TAMANINI Jacqueline KLB 3939

Née le 7 octobre 1921 dans le XIe arrondissement de Paris, elle est mécanicienne en lingerie et domicilié à Montreuil (93). Elle est membre des Jeunesses communistes et participe au regroupement des jeunes patriotes et à leur organisation en assurant la liaison de plusieurs secteurs de la banlieue Est. Elle transporte des armes, de la propagande anti-allemande, sous le contrôle du FN (Front national de lutte pour la libération et l’indépendance de la France). En septembre 1942, elle quitte son domicile suite à l’arrestation de son père et rentre en clandestinité, envoyée par le Parti communiste au Croisic (44) pour constituer un détachement spécial FTPF. Elle est arrêtée le 6 août 1943 au Croisic par des gendarmes français, incarcérée à la prison de Nantes (44), le 10 janvier 1944, elle est transférée à celle de Vitré (35). Le 13 janvier, elle est jugée et condamnée par la Section spéciale de la Cour d’appel de Rennes (35) à deux ans de prison. Le 17 mai elle est emprisonné à la prison de Rennes, puis le 17 mai transférée au fort de Romainville (93).

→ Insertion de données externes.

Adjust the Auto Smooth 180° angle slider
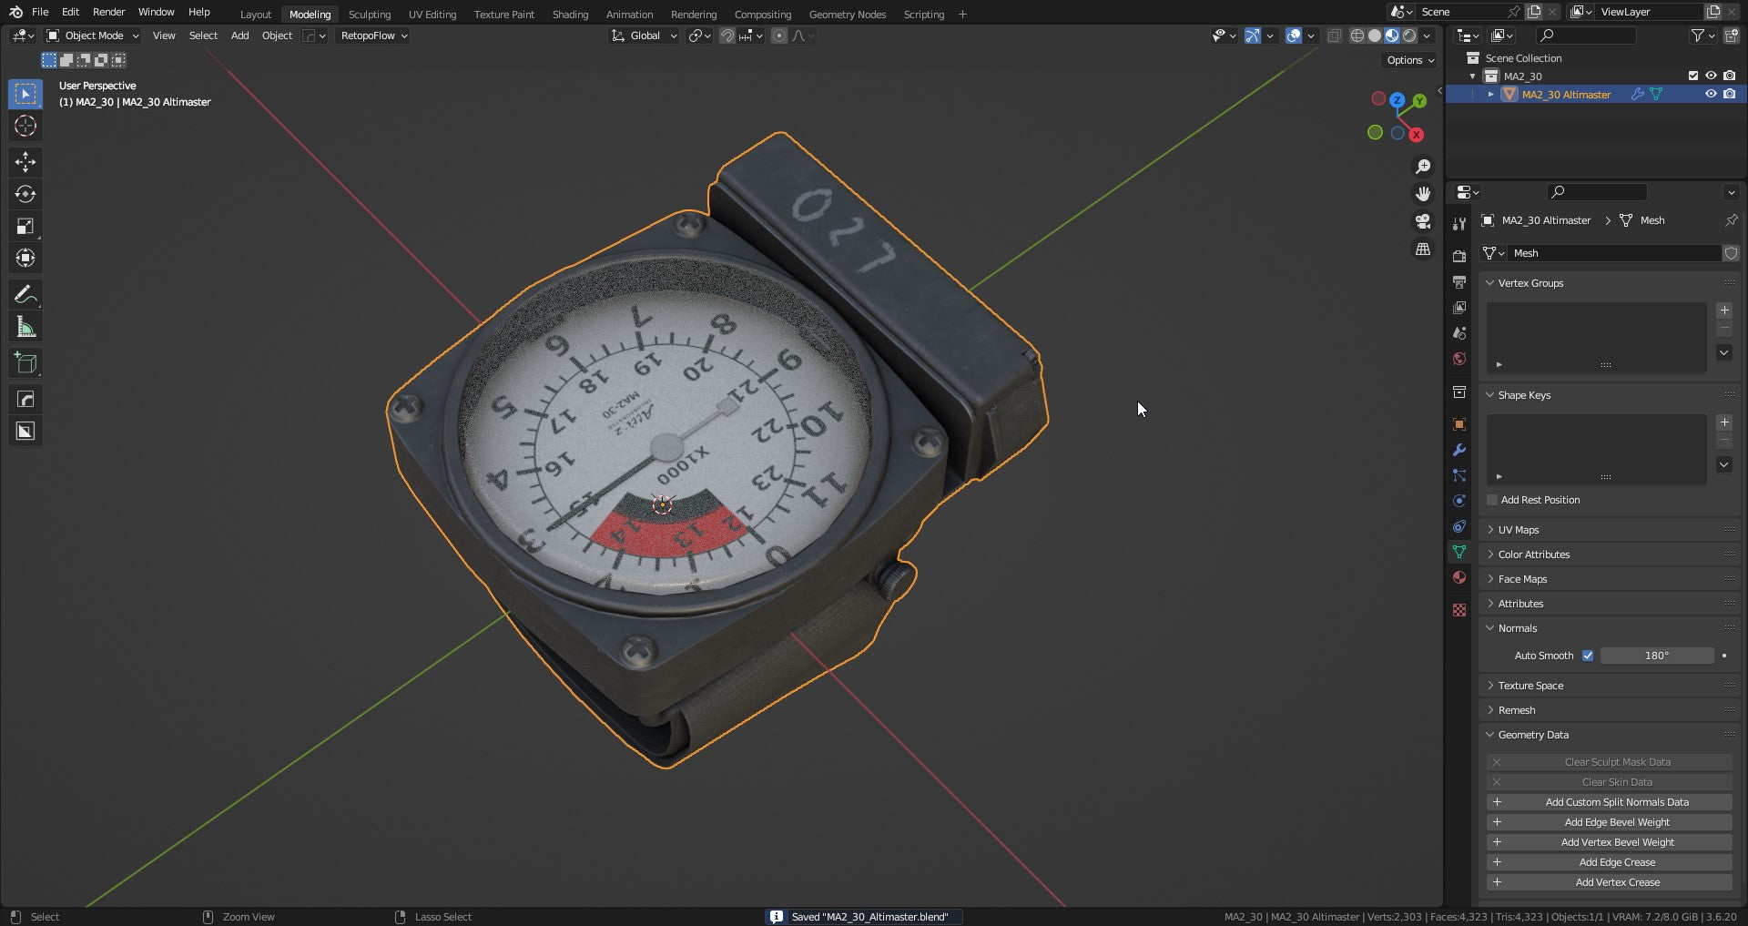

Déportée le 30 mai depuis la gare de l’Est à Paris au camp de Neue-Bremm à Saarbrücken qu’elle atteint le jour même. Le 13 juin, elle est envoyé au camp de Ravensbrück après deux jours de transport, elle reçoit le matricule 42176. Le 22 août elle est transférée au Kommando de Leipzig-Schönefeld qui dépend du camp de Buchenwald où elle perçoit un nouveau matricule le 3939. Ce Kommando est chargé de la production de panzerfäuste et d’obus pour la firme Hassag. Le Kommando est évacué le 13 avril 1945. Trompant la surveillance des SS au bout de huit à dix jours, elle réussit avec d’autres camarades à s’évader de la colonne. Elle est libérée à la rencontre des forces alliées.

Jacqueline TAMANINI est décédée le 20 octobre 2019, à Montreuil dans le département de la Seine-Saint-Denis.